FRIDAY MAY 21, 2021
3:20 PM (EDT)

Julie Ramos

Professor, Université de Strasbourg

On Exhibition in Dance. Figuration and Defiguration of the Moving Body (in French)

 
Francesco Bartolozzi, Jason et Medée Ballet tragique (1781)
Credit : Victoria and Albert Museum
In 2006, the artist Tacita Dean asked Merce Cunnigham to imagine a performance in tribute to the composition 4’33’’ by John Cage. The dancer and choreographer called it STILLNESS: seated on a chair in front of the mirror of one of his dance school studios, he remained still according to a duration equivalent to the three parts of Cage’s piece, changing only his position in between them. The six recordings made by Tacita Dean were projected on six screens in the CENTQUATRE space in Paris. On the basis of this reflection on the tension between a pose and movement, scenic apparatus and exhibition apparatus, the presentation will review the history and theorization of the choreographic painting in 18th century texts to compare them with some contemporary pieces. While the mastery demonstrated by dancer destines dance, more than any other performance, to achieve a “becoming painting,” its occurrences in contemporary dance question its supposed “anti-theatricality” and its capacity to interrupt movement.

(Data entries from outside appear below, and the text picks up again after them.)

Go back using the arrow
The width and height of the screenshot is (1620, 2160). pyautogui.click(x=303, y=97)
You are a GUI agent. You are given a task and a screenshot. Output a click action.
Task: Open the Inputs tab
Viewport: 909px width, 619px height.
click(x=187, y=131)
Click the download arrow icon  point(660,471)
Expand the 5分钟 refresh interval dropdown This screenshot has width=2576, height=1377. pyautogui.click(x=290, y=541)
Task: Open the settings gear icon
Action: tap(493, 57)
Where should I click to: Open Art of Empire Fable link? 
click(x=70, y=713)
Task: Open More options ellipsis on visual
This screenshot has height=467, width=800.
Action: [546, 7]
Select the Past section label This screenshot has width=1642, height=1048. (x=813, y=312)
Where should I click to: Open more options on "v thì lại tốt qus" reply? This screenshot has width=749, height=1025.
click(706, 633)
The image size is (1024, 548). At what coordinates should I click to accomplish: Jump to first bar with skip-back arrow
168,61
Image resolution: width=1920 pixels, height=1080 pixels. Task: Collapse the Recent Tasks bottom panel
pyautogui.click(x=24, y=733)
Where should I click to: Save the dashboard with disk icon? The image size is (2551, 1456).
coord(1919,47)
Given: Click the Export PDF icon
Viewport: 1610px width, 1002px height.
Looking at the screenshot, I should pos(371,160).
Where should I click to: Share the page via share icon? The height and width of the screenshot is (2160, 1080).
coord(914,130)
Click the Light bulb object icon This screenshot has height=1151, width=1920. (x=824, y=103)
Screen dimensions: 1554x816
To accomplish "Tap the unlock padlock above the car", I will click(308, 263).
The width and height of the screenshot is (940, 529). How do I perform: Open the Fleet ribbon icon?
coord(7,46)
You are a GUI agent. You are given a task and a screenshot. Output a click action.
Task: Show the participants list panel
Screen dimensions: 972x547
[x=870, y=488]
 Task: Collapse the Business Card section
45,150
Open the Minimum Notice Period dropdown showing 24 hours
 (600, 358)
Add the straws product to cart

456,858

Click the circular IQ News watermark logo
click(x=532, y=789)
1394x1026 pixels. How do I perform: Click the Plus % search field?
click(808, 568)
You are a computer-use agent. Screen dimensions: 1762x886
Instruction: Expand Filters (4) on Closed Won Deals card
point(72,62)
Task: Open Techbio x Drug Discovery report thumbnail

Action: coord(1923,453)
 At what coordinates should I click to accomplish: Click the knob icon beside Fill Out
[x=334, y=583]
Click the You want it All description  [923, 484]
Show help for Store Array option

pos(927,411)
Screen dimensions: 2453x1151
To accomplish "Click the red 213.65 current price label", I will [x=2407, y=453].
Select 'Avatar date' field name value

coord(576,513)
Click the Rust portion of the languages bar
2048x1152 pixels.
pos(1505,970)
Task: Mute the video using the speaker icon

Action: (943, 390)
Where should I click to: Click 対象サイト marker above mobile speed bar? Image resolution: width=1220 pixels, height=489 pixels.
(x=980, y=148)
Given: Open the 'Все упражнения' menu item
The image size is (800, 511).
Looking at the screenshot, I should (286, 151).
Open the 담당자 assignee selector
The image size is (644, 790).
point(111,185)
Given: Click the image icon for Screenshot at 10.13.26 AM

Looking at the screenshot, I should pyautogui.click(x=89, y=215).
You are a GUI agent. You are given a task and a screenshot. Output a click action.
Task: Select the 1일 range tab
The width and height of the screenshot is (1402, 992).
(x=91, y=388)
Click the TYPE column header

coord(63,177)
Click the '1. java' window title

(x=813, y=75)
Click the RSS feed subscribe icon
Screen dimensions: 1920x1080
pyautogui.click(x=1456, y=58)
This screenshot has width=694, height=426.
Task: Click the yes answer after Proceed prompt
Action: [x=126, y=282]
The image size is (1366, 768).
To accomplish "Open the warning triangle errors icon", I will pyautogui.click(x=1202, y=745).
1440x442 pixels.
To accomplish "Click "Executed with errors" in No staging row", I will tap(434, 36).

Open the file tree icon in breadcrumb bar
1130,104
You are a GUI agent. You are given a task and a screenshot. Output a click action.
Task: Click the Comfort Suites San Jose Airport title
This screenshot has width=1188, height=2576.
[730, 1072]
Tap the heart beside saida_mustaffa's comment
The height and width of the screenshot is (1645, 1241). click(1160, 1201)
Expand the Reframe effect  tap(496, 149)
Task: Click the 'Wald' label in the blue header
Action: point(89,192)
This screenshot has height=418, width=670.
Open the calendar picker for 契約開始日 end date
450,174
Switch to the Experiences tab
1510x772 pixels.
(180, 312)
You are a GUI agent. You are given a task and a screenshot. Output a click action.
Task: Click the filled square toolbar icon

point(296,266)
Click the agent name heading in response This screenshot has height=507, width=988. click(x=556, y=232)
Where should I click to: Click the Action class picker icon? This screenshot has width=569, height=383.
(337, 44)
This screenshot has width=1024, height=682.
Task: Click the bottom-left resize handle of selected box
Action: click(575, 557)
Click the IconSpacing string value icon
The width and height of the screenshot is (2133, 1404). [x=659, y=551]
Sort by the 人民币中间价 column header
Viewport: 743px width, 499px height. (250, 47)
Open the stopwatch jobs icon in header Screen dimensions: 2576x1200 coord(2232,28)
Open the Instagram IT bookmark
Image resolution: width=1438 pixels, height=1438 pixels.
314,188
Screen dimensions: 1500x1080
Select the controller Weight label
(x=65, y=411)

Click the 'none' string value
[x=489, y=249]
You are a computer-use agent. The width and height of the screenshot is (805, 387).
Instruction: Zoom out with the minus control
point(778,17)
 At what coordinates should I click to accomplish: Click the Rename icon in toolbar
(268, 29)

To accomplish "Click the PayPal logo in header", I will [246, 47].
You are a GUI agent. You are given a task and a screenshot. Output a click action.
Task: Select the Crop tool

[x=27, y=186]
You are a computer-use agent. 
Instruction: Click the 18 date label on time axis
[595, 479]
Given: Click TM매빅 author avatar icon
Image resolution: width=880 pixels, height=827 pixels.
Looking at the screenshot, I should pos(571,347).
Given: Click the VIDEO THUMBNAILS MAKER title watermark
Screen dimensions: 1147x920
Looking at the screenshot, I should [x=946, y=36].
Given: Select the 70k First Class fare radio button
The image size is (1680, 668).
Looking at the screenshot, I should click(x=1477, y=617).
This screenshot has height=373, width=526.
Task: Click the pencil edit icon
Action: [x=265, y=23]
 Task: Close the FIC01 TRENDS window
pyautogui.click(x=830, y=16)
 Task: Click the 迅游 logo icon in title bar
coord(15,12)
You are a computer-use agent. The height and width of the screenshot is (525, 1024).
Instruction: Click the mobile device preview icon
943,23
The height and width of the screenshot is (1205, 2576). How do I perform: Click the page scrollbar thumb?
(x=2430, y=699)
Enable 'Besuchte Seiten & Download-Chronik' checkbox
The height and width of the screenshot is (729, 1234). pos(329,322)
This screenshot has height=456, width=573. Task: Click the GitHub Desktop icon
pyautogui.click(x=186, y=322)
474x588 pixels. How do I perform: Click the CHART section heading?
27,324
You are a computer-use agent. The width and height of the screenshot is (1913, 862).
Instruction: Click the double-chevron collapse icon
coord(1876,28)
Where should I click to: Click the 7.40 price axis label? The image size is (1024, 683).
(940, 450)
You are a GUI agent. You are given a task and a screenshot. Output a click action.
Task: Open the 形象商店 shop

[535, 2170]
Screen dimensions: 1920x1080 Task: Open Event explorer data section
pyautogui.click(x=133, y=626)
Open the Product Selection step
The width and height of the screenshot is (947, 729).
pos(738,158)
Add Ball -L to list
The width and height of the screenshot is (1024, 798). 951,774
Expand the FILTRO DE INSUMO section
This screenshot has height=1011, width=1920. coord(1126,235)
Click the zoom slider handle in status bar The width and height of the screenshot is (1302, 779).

Julie Ramos is a professor in history of contemporary art at Université de Strasbourg. Her research fields range from German, English and French romanticism, to intermediality and transculturality. As a scientific consultant at the Institut National d’Histoire de l’Art de Paris from 2009 to 2013, she edited multi-author volumes on the practice and theory of the tableau vivant, the role of objects and decorative arts in Proust’s writing and on the notion of social art in the 19th century. She also edited the book Renoncer à l’art. Figures du romantisme et des années 1970 (2013) and co-authored, with the geographer and poet Nathalie Blanc, an essay accompanied by selected artist interviews on contemporary art and ecology (Ecoplasties. Art et environnement, 2010). She is the editor of the Franco-German online art history and aesthetics journal Regards croisés.